I started going to a new church a little while back and I have to say, I'm really liking it. Everyone is always so friendly and they are wonderful to the girls. They have a nursery which is so nice because I can actually listen to the service. I can't begin to explain how welcomed I feel everytime I'm there. I've lived here for almost five years and that church has been five minutes down the road the whole time. I've drove past it so many times and thought, "I should go there this Sunday." So many times. For some reason, it took me this long to go, but I'm glad and so very grateful that I finally did.

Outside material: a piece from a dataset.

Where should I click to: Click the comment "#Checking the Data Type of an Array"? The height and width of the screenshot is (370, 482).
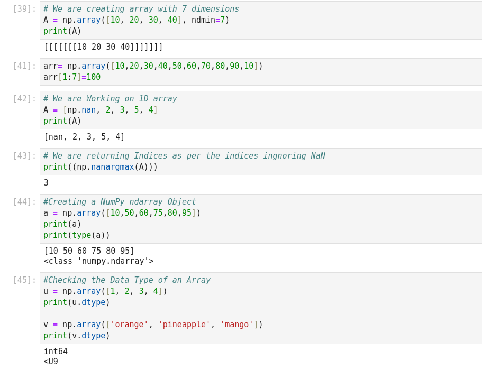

There was a service tonight for Ash Wednesday. Since it was in the evening and there wasn't any kind of nursery, the girls stayed home with Daddy while Momma went to church. I haven't observed Lent in a long time. For the past couple years I've felt that I've been led to, but kind of ignored the feeling. How horrible is that? How many times have I asked Him to speak to me, to show me what He would have me do, and when He does I ignored it, because of my own silly issues. Thankfully, He's forgiving and doesn't give up on me. Lent has been on my mind for a couple weeks now and this year I'm going to listen. So, starting tomorrow, no TV for me. At least, not until Easter. This is big for me. I really like watching TV. Like, A LOT. It's kind of like reading a book, where I just get caught up in the story and forget about what I should be doing (not as good as a book, but same concept). It's like a friend, who lives in my living room, and does whatever I tell it to. Oh, dear friend, what will I do without you?

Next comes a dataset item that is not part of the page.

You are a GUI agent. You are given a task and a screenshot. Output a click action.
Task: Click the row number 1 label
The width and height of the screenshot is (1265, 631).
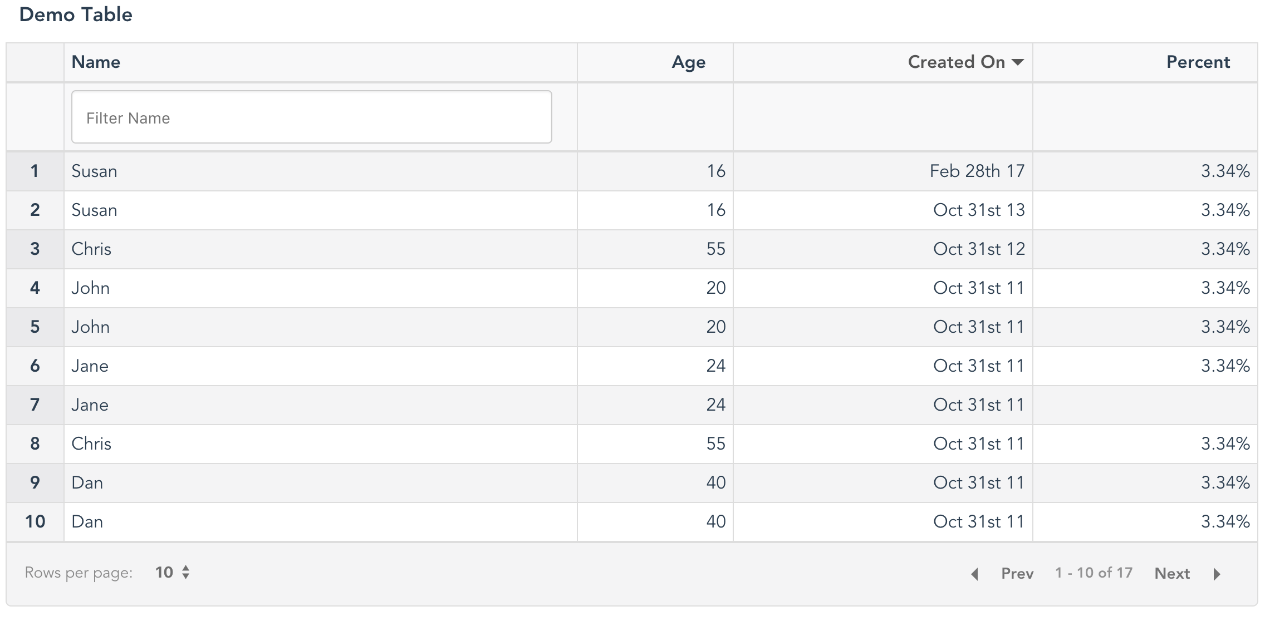[x=35, y=170]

I'm really going to miss it but isn't that the point. Self-examination, repentance, prayer, fasting, self-denial. It is too easy for me to sit down in front of the TV when I have other things that need to be done. How can I find time for this week's episode of Grey's, but I was just too busy to spend time in the Bible? Priorities. Mine are off. They need to be corrected.
He sacrificed so much for me, I think I can turn off the TV.
Um, this gave me chills. My feelings exactly...which is why I'm giving up facebook and pinterest. It really is shameful how much time I spend on both things but spend no time reading the bible or spending time with God. I've never observed lent because I'm not catholic...but I really like the concept of it. I really felt God tugging at me to give these things up. I am already feeling nervous about it and I am regretting giving up BOTH! But I feel like I am doing what God is calling me to do and I have faith that it will be a blessing. Good luck to you! We can do this! ;)
ReplyDeleteWay to go to both of you, Sarah and Beth Ann! You are doing this for the right reasons and I believe God will bless your efforts. Making time for Him is always rewarding!